Numerical Investigation of Air-Oil Two-Phase Flow Pattern Transition in the Scavenge Line of an Aeroengine

Abstract

Abstract Since most research investments in aeroengines have been targeted at the hot and cold sections, the oil system has remained an area poorly understood. Optimum sizing of the oil system can directly reduce the engine’s weight and specific fuel consumption while maximizing service life. The understanding of air/oil interaction in scavenge lines is required to influence the design of the oil systems and achieve those objectives. The challenge is in the existence of numerous possible flow regimes and phase interactions.
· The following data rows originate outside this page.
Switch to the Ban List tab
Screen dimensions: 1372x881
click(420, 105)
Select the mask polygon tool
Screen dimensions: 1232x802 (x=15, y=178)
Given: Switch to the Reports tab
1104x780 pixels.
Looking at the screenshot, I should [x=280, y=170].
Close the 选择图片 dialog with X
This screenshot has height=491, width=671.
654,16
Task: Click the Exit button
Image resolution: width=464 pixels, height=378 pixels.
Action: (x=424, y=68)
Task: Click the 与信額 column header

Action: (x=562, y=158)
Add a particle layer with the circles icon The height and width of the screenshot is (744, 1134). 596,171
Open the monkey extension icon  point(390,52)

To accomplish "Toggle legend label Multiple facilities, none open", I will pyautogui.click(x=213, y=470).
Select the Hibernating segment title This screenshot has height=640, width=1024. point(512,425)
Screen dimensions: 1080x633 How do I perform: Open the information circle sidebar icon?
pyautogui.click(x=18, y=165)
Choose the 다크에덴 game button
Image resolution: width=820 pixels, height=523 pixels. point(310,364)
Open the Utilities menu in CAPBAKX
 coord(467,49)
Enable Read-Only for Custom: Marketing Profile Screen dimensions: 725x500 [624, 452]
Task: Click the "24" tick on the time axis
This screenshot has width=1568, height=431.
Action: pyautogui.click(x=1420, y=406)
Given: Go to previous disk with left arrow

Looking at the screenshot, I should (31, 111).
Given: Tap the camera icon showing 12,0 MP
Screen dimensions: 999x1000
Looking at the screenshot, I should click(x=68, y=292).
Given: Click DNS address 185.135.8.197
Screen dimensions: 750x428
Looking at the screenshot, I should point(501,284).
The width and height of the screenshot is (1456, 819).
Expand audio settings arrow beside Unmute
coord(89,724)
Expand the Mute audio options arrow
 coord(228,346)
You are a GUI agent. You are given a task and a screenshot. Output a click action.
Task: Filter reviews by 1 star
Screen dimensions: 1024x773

In scavenge lines, a complex two-phase flow results from the interaction of sealing airflow and lubrication oil. Scavenge lines can have bends, junctions and sudden area changes which complicates their modeling by amplifying pressure gradients and turbulence generation, and causing the flow to change morphology (annular, slug, stratified, bubbly, mist, etc.). Several multiphase flow approaches have been developed to model two-phase flow in straight scavenge lines. However, up until now, no methodology is preferred by the community for simulating two-phase flow in such application. There are still many unknowns regarding the modeling of turbulence, phase interaction and the compressibility of immiscible mixtures such as air and oil. The present study compares the performance of two numerical models: Volume of Fluid (VOF) and Algebraic Interfacial Area Density (AIAD), for simulating the air/oil flow in a suddenly expanding scavenge line against the experimental data of Ahmed et al. [1–2]. The AIAD model is a two-fluid Eulerian approach newly implemented on Ansys Fluent. Discrepancies between the two models for predicting pressure loss and void fraction are evaluated and discussed into details. The flow regime before and after the sudden expansion is identified using iso-surfaces of the void-fraction and compared against visual data. Based on the results presented, recommendations are formulated for further work regarding the calibration of AIAD modeling parameters.